Rewrite the data below, substituting "Where do I click to" for every "Where should I click to" and leaving everything else unchanged.

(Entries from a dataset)
START

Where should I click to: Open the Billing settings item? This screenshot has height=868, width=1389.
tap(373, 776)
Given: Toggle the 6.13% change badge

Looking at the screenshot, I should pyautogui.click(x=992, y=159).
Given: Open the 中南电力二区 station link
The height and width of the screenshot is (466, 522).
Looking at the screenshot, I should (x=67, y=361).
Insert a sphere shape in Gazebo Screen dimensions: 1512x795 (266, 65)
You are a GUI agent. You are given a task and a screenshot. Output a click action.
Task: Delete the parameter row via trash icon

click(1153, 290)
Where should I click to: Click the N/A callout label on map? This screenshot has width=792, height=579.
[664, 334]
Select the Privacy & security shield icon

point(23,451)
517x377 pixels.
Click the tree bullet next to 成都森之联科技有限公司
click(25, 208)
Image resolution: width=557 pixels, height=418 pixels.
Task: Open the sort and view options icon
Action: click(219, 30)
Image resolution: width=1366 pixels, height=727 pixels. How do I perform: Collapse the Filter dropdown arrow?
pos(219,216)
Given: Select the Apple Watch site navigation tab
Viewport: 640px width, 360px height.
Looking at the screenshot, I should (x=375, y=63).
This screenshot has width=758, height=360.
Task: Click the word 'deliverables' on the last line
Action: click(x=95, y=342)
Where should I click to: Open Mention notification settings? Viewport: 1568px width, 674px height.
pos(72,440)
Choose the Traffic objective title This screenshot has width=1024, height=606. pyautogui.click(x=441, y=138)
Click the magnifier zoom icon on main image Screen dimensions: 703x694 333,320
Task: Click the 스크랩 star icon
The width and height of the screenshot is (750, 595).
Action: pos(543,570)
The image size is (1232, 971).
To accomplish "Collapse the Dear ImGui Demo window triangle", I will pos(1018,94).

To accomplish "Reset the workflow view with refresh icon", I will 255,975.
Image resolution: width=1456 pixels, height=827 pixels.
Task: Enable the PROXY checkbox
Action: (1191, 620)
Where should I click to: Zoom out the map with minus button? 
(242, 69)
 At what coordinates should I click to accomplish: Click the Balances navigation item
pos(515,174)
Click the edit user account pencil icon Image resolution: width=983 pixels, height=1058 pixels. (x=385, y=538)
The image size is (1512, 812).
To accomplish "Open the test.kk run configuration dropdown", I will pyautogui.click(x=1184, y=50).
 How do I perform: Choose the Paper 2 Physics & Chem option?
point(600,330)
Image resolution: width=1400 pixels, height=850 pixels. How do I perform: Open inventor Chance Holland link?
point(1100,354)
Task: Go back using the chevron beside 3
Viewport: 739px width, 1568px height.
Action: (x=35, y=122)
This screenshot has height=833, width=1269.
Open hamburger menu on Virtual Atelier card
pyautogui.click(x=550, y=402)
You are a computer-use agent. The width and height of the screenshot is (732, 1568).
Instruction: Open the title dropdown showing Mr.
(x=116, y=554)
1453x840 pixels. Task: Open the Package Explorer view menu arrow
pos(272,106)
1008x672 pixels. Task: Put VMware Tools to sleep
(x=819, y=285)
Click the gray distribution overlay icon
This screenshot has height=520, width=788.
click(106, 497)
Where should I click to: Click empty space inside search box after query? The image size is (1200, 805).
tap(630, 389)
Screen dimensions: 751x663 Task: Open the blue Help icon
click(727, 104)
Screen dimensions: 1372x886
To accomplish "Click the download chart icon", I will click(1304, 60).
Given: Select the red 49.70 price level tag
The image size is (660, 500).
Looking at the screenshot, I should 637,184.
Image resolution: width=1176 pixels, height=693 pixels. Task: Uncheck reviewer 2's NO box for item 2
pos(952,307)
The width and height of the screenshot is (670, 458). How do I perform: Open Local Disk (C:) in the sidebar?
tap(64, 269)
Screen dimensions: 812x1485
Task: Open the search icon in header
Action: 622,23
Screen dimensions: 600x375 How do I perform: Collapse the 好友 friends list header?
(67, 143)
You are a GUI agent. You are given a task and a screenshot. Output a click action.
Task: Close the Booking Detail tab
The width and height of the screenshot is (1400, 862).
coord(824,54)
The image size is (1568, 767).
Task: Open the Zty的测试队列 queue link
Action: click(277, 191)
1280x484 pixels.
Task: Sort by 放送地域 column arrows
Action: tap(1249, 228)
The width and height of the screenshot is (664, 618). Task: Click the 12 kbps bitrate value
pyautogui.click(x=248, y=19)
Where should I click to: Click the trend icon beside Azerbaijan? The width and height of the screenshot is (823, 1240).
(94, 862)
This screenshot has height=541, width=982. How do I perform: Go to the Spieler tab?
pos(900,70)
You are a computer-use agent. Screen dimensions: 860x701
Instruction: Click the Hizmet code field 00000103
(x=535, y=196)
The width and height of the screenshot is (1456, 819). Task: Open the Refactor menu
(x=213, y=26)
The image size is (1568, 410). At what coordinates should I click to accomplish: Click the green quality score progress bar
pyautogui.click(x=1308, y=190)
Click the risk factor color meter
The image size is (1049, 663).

END

SOLUTION FOR THIS PROBLEM:
Where do I click to: Open the Billing settings item? This screenshot has height=868, width=1389.
tap(373, 776)
Given: Toggle the 6.13% change badge

Looking at the screenshot, I should pyautogui.click(x=992, y=159).
Given: Open the 中南电力二区 station link
The height and width of the screenshot is (466, 522).
Looking at the screenshot, I should (x=67, y=361).
Insert a sphere shape in Gazebo Screen dimensions: 1512x795 (266, 65)
You are a GUI agent. You are given a task and a screenshot. Output a click action.
Task: Delete the parameter row via trash icon

click(1153, 290)
Where do I click to: Click the N/A callout label on map? This screenshot has width=792, height=579.
[664, 334]
Select the Privacy & security shield icon

point(23,451)
517x377 pixels.
Click the tree bullet next to 成都森之联科技有限公司
click(25, 208)
Image resolution: width=557 pixels, height=418 pixels.
Task: Open the sort and view options icon
Action: click(219, 30)
Image resolution: width=1366 pixels, height=727 pixels. How do I perform: Collapse the Filter dropdown arrow?
pos(219,216)
Given: Select the Apple Watch site navigation tab
Viewport: 640px width, 360px height.
Looking at the screenshot, I should (x=375, y=63).
This screenshot has width=758, height=360.
Task: Click the word 'deliverables' on the last line
Action: click(x=95, y=342)
Where do I click to: Open Mention notification settings? Viewport: 1568px width, 674px height.
pos(72,440)
Choose the Traffic objective title This screenshot has width=1024, height=606. pyautogui.click(x=441, y=138)
Click the magnifier zoom icon on main image Screen dimensions: 703x694 333,320
Task: Click the 스크랩 star icon
The width and height of the screenshot is (750, 595).
Action: pos(543,570)
The image size is (1232, 971).
To accomplish "Collapse the Dear ImGui Demo window triangle", I will pos(1018,94).

To accomplish "Reset the workflow view with refresh icon", I will 255,975.
Image resolution: width=1456 pixels, height=827 pixels.
Task: Enable the PROXY checkbox
Action: (1191, 620)
Where do I click to: Zoom out the map with minus button? 
(242, 69)
 At what coordinates should I click to accomplish: Click the Balances navigation item
pos(515,174)
Click the edit user account pencil icon Image resolution: width=983 pixels, height=1058 pixels. (x=385, y=538)
The image size is (1512, 812).
To accomplish "Open the test.kk run configuration dropdown", I will pyautogui.click(x=1184, y=50).
 How do I perform: Choose the Paper 2 Physics & Chem option?
point(600,330)
Image resolution: width=1400 pixels, height=850 pixels. How do I perform: Open inventor Chance Holland link?
point(1100,354)
Task: Go back using the chevron beside 3
Viewport: 739px width, 1568px height.
Action: (x=35, y=122)
This screenshot has height=833, width=1269.
Open hamburger menu on Virtual Atelier card
pyautogui.click(x=550, y=402)
You are a computer-use agent. The width and height of the screenshot is (732, 1568).
Instruction: Open the title dropdown showing Mr.
(x=116, y=554)
1453x840 pixels. Task: Open the Package Explorer view menu arrow
pos(272,106)
1008x672 pixels. Task: Put VMware Tools to sleep
(x=819, y=285)
Click the gray distribution overlay icon
This screenshot has height=520, width=788.
click(106, 497)
Where do I click to: Click empty space inside search box after query? The image size is (1200, 805).
tap(630, 389)
Screen dimensions: 751x663 Task: Open the blue Help icon
click(727, 104)
Screen dimensions: 1372x886
To accomplish "Click the download chart icon", I will click(1304, 60).
Given: Select the red 49.70 price level tag
The image size is (660, 500).
Looking at the screenshot, I should 637,184.
Image resolution: width=1176 pixels, height=693 pixels. Task: Uncheck reviewer 2's NO box for item 2
pos(952,307)
The width and height of the screenshot is (670, 458). How do I perform: Open Local Disk (C:) in the sidebar?
tap(64, 269)
Screen dimensions: 812x1485
Task: Open the search icon in header
Action: 622,23
Screen dimensions: 600x375 How do I perform: Collapse the 好友 friends list header?
(67, 143)
You are a GUI agent. You are given a task and a screenshot. Output a click action.
Task: Close the Booking Detail tab
The width and height of the screenshot is (1400, 862).
coord(824,54)
The image size is (1568, 767).
Task: Open the Zty的测试队列 queue link
Action: click(277, 191)
1280x484 pixels.
Task: Sort by 放送地域 column arrows
Action: tap(1249, 228)
The width and height of the screenshot is (664, 618). Task: Click the 12 kbps bitrate value
pyautogui.click(x=248, y=19)
Where do I click to: Click the trend icon beside Azerbaijan? The width and height of the screenshot is (823, 1240).
(94, 862)
This screenshot has height=541, width=982. How do I perform: Go to the Spieler tab?
pos(900,70)
You are a computer-use agent. Screen dimensions: 860x701
Instruction: Click the Hizmet code field 00000103
(x=535, y=196)
The width and height of the screenshot is (1456, 819). Task: Open the Refactor menu
(x=213, y=26)
The image size is (1568, 410). At what coordinates should I click to accomplish: Click the green quality score progress bar
pyautogui.click(x=1308, y=190)
Click the risk factor color meter
The image size is (1049, 663).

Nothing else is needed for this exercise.